◆ Supplied text:
As our second feature volunteer this week, I’d like to introduce you to Krista Frohlich of Frohlich Rollins Frolich. Krista was called to the bar in 1998 and has been practicing family law exclusively since that time. We chatted with Krista to share with you a little bit about her and some of her favourite memories of volunteering for LESA.

Please share with us a little bit about your background; your education, family, work?

I graduated with a BA and LLB from the University of Alberta, but spent a semester in second year law school at the University of Wollongong in New South Wales, Australia (and taught tennis while I was there, which was fun!). After articling with Field Law and then practicing for a year with Balbi & Company in Calgary, I became an associate with Frohlich Rand Kiss, and then partner in 2004 with Frohlich Rollins Frohich.  I am actively involved in the legal community and have volunteered as a Child Support Resolutions Officer/Meditator with Alberta Justice in addition to my long list of activities involving CPLED and live seminars put on by LESA.

You have been a loyal supporter of LESA. What makes you want to volunteer?

I enjoy the camaraderie with other lawyers and getting to know some follow organizers/panellists through the volunteer process.  I would not have the chance to get to know some other fellow lawyers in other Alberta centers without having volunteered with LESA.  Volunteering also sharpens my research skills and always results in me learning more about some area of the law which I can then put to practical use.  Plus it is a great resource in developing a “go to” database of people you can contact to ask questions when you are not sure of an area or issue.  I also think it is important as lawyers gain experience in their chosen area of practice to give back to the legal community by volunteering at law or non-related events, and mentoring less experienced or younger lawyers.  It is also a valuable experience to the lawyer to do so.

What motivates you?

◆ What to do:
1. In the volunteer profile, what year did Krista Frohlich become a partner?
2. Using the volunteer profile, answer yes or no to each statement and quote the words that decide it:
(a) Krista Frohlich was called to the bar in 1998.
(b) She spent a full year of law school at the University of Wollongong.
(c) She articled with Balbi & Company.
3. The volunteer profile has an answer that begins "I enjoy the camaraderie." List every benefit of volunteering that Krista Frohlich names there.

◆ Provided data:
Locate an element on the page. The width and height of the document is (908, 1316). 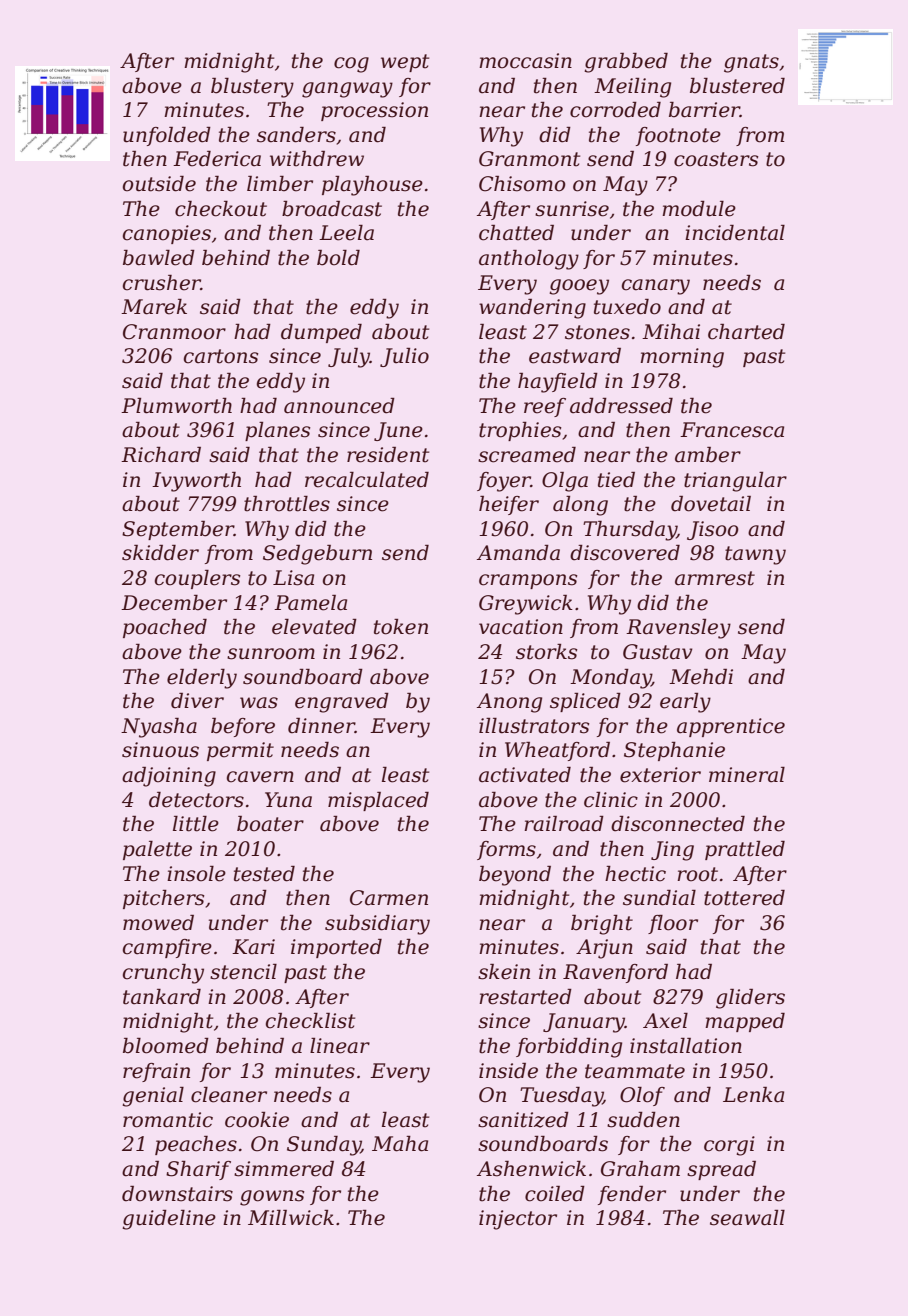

◆ Solutions below:
1. 2004

2.
(a) Yes: "Krista was called to the bar in 1998"
(b) No: "spent a semester in second year law school at the University of Wollongong"
(c) No: "After articling with Field Law and then practicing for a year with Balbi & Company in Calgary"

3.
- Camaraderie with other lawyers
- Getting to know fellow organizers/panellists, including lawyers in other Alberta centers
- Sharper research skills
- Learning more about an area of the law that she can put to practical use
- A "go to" database of people to contact with questions
- A valuable experience for the lawyer who gives back and mentors